RE: Jena database performance from Dennis Quan on 2002-09-03 (www-rdf-dspace@w3.org from September 2002)

From: Dennis Quan <dquan@mit.edu>
Date: Tue, 3 Sep 2002 15:39:25 -0400
To: "'Dave Reynolds'" <der@hplb.hpl.hp.com>
Cc: <www-rdf-dspace@w3.org>, <Nick_Wainwright@hplb.hpl.hp.com>, <dquan@theory.lcs.mit.edu>, <karger@theory.lcs.mit.edu>
Message-ID: <007c01c25381$9f05f6d0$6401a8c0@chuutoro>

Hi Dave,

I have not investigated this too deeply, but it appears that there is a
64 kilobyte restriction on the length of literals in the Berkeley
DB-backed Jena implementation. I have observed that the code is throwing
a java.io.UTFDataFormatError, which is thrown for this reason. If this
is a limitation, are there any plans to remove it?

Thanks,
Dennis

> -----Original Message-----
> From: www-rdf-dspace-request@w3.org
[mailto:www-rdf-dspace-request@w3.org]
> On Behalf Of Dave Reynolds
> Sent: Friday, August 09, 2002 9:54 AM
> To: karger@theory.lcs.mit.edu
> Cc: www-rdf-dspace@w3.org; Nick_Wainwright@HPLB.HPL.HP.COM;
> dquan@theory.lcs.mit.edu
> Subject: Re: Jena database performance
> 
> 
> Hi David,
> 
> > My intuition tells me that the right cache for our application is a
> > "graph cache"---namely, a set of resources and the relations
incident
> > on those resources.
> >
> >    Also could you provide more details on how those queries are
> >    generated and then sent to the store?
> >
> > This intuition follows from the idea that most of
> > the queries being issues are of the form "now that I have object X,
> > give me the resource at the other end of predicate P from X".  For
> > example, "now that I am holding object X and want to display it,
> > lookup X.type.  Now that I have T=X.type, find an element that can
be
> > used to display T by finding T.viewers.  etc."   In the presence of
an
> > LRU cache, this would naturally over time cache all the data types
> > (not very many) and all the viewer elements for those types (also
not
> > very many).
> 
> Understood. That seems like a good intuition.

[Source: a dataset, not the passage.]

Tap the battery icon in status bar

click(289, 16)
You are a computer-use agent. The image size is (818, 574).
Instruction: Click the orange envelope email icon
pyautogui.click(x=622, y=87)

What would be the
easiest
> way to
> get statistics or example data to check it out?
> 
> FYI In our eperson work the application does analagous things, in our
case
> we
> put the pointer chasing into a single query, for example:
>   X rdf:type [ex:viewer []]; * [].
> brings back all the properties of X, including its rdf:type and for
its
> rdf:type
> brings back the viewer object. This is one query, over the network,
which
> brings
> back a whole bunch of RDF statements which the client app can then
pull
> apart.
> Though in fact in our case the type-to-viewer mapping is done using a
> display-policy expressed as an RDF graph that we can retrieve all of
in
> one
> query at client startup.
> 
> The cost of this is that the client application has to be written so
as to
> exploit these batch queries, essentially we are doing app specific
caching.
> The
> advantage is that the store has explicit information on the access
paterns
> which
> could be used for cache management. A generic cache that worked well
> enough with
> just implicit inferred access patterns would simplify some of the
client
> code
> and would be of general use.
> 
> I'll be out of email contact for the next two weeks but would like to
> follow
> this up more after I return.
> 
> Dave

Received on Tuesday, 3 September 2002 15:46:16 UTC